Document segment →
--------
I appear before you, as regards myself under very interesting circumstances. It is to take my leave of my School Mates and much endeared teachers. In doing this, I feel it difficult to suppress those feelings which such an occasion is calculated to produce on a heart sensible of obligations so numerous as those which I am under to the gentlemen who support, and the teachers who have had the immediate superintendence of, the institution.
The advantages which this school is calculated to afford to the children of color, have on former occasions been presented to your view. I therefore shall be excused from repeating them. I need only to point you to those specimens, and remind you of the exercises this day exhibited before you, to demonstrate a truth which must at no distant period find its way to the hearts of the most incredulous viz. That the African race, (p. 37) though by too many of their fellow men have long been, [and] still are, held in a state, the most degrading to humanity, and nevertheless, endowed by the same almighty power that made us all, with intellectual capacities, not inferior to any of the grater human family.1
In looking round on my school mates, I observe one among them who excites my most tender solicitudes.
---It is my Brother.---
John, this I feel to be an occasion which calls up all those tender emotions which he ever has designed should be felt by brother and sister towards each other.
--------
Information shown →
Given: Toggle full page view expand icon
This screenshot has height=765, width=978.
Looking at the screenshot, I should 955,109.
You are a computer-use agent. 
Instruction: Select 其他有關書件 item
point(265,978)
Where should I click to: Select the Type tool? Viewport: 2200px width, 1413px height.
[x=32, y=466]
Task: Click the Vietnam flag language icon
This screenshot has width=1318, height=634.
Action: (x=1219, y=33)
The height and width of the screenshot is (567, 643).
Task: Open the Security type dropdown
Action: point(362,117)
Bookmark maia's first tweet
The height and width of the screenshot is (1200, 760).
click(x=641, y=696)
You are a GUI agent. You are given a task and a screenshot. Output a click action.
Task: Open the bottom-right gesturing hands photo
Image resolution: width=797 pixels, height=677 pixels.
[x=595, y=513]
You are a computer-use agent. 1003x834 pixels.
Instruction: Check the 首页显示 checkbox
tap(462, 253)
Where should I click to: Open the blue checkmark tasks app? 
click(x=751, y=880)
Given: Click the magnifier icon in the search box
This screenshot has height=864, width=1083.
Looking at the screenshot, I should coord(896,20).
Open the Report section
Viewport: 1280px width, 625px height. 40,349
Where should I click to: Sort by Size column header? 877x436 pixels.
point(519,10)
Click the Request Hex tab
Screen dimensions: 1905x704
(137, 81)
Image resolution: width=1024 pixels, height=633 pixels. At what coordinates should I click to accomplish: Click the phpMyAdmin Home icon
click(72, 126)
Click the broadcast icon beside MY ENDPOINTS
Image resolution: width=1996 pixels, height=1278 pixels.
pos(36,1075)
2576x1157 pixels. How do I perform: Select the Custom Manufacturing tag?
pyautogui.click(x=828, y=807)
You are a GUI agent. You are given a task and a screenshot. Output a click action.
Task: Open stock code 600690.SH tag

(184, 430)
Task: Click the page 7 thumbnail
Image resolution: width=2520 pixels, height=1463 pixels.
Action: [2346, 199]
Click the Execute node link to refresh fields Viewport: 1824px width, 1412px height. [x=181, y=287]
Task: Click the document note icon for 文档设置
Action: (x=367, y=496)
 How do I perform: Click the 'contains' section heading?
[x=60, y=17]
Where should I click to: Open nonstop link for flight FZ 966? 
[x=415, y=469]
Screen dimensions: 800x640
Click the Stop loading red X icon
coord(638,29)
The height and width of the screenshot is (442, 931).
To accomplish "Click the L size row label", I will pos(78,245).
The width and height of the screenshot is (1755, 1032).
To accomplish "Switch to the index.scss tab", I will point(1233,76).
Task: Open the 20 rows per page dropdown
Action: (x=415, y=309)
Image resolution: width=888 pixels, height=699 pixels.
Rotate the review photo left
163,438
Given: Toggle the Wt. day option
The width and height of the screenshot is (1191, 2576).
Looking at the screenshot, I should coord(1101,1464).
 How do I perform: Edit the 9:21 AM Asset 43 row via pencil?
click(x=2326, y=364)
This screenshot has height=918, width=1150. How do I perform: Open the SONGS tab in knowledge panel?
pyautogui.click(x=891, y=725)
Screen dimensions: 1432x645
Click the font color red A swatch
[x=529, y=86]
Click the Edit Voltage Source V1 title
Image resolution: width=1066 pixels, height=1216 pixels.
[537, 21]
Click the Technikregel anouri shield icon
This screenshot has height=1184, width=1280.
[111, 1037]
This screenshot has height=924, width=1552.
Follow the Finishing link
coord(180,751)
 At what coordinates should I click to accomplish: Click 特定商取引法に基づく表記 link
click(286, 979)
--------
Actions to take →
• 1. In the farewell address, who among the school mates does the speaker say excites the speaker's most tender solicitudes?
• 2. Carry the farewell address forward from the point where it stops.
The rows are separate material with no link to the farewell address.

Results of the tasks →
• 1. The speaker's brother, John.

• 2.
What shall I say to you?
Oh, if I were called to part with you as some poor girls have, to part with their equally dear kindred, and each of us (like them) to be forcibly conveyed away into wretched slavery (p.38) never to see each other again---but I must forbear--Thank heaven it is not, no is not the case with us; nor have I ever the anxiety which the circumstances of leaving you under the charge of strangers would produce. No, I leave you to receive instruction, advice reproof, and every other salutary means of informing your mind and correcting your morals, from well known, and long tried friends; be obedient, diligent and studious and, when the period shall arrive for you to take your leave of this school. I trust it will be under circumstances no less affecting to you, than the present is to me.
1 Taken from pages 36–7 and 39–41 of African Free School Collection, New-York Historical Society, v. 3. Punctuation corrections made where necessary.